Il trattamento che il regista riserva ai diversi rappresentanti delle classi sociali coinvolte, è in sé stesso una critica feroce alla cecità dello Stato nei riguardi dei bisogni del suo popolo: alla passione autentica e ardente dei riformatori, Leigh contrappone la teatralità melodrammatica – e, talvolta, addirittura farsesca – dei servitori della Corona. Primo fra tutti, il Principe Reggente: chiuso tra le quinte del suo palazzo, appare come un vecchio attore di vaudeville nei panni di un regnante dispotico, un personaggio meschino e ridicolo al tempo stesso. I rappresentanti della giustizia non ne escono meglio: malati di superbia e incapaci di esprimersi spontaneamente, impongo la propria autorità a suon di citazioni ora dalla Bibbia, ora dagli antichi. A un passo dal culmine di questa vicenda drammatica, il disprezzo per la Corona e i suoi rappresentanti diventa palese: l’ordine che darà inizio al massacro di Peterloo, viene dato da una delle finestre che guardano la piazza gremita, da cui i procuratori osservano impauriti la folla sottostante, come donnette in equilibrio su una seggiola in attesa che qualcuno cacci via il topo.

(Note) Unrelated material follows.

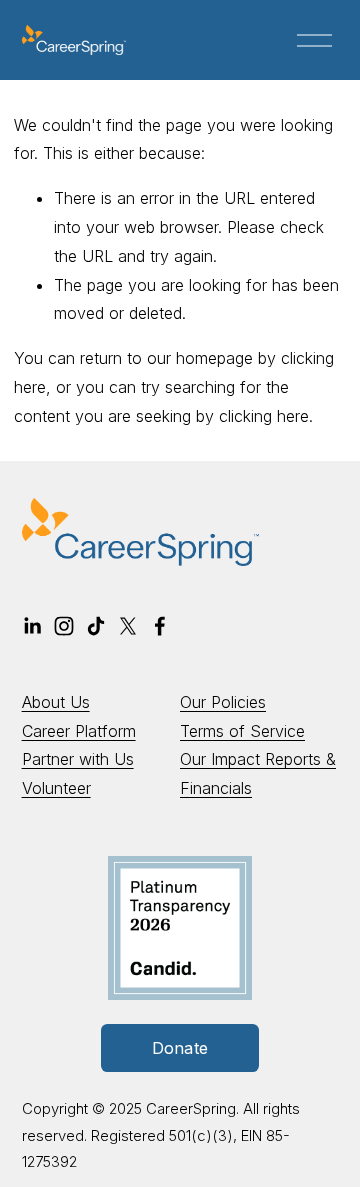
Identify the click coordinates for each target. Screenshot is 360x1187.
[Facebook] (160, 626)
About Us (56, 702)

Leigh si schiera nettamente, sì. Ma non è cieco alle contraddizioni presenti anche, e soprattutto, all’interno del movimento stesso dei riformisti: non cela le frizioni interne tra i promotori dell’iniziativa popolare sulla possibilità di abbandonare un modus operandi pacifico e di passare alla lotta armata. Così come decide di non ignorare come si mantenesse un certo grado di elitarismo anche all’interno degli ambienti del movimento “popolare”, che escludeva di fatto le persone meno istruite – molto spesso le donne – dalla possibilità di comprendere davvero il contenuto del messaggio politico (reso con un linguaggio troppo complesso), e quindi dalla possibilità di essere partecipi del dibattito pubblico con le loro esperienze di lotta quotidiana.

Capire per reagire

La critica non è stata unanime. C’è chi lo giudica un film troppo concentrato sui meccanismi politici della rivolta e carente in quanto a coinvolgimento emotivo: insomma, una lezione di storia, più che un film su un fatto storico. Il Guardian (peraltro direttamente figlio di quel massacro, che determinò la fondazione dell’antenato della testata) ne parla come a richly intelligent, passionate movie, valutando invece positivamente l’indugiare del regista sulla parte tutta “verbale” e teorica riservata a comizi e assemblee, che rende l’impatto della sanguinosa azione finale ancora più forte. Personalmente sono d’accordo con il Guardian, e ho apprezzato l’approccio rigoroso e la scelta del regista di indagare e rendere esplicite le cause sociali che hanno portato alla strage di St. Peter’s Field, piuttosto che fare leva sulla lacrima facile. Occorre capire un’ingiustizia per poterne sentire pienamente il peso ed esserne smossi nel profondo.

Nel complesso, Peterloo è un film necessario. A ricordare un fatto storico cruciale messo in ombra oramai da troppo tempo. Ma a ricordarci anche con quanta facilità gli interessi di pochi vengano anteposti a quelli della collettività. Una lezione che, oggi, arriva tutt’altro che fuori tempo.

Dopo l’anteprima a Venezia lo scorso agosto, Peterloo di Mike Leigh arriva ufficialmente nelle sale italiane oggi, giovedì 21 marzo. Il film è una produzione Amazon Studios, Film 4 e British Film Council.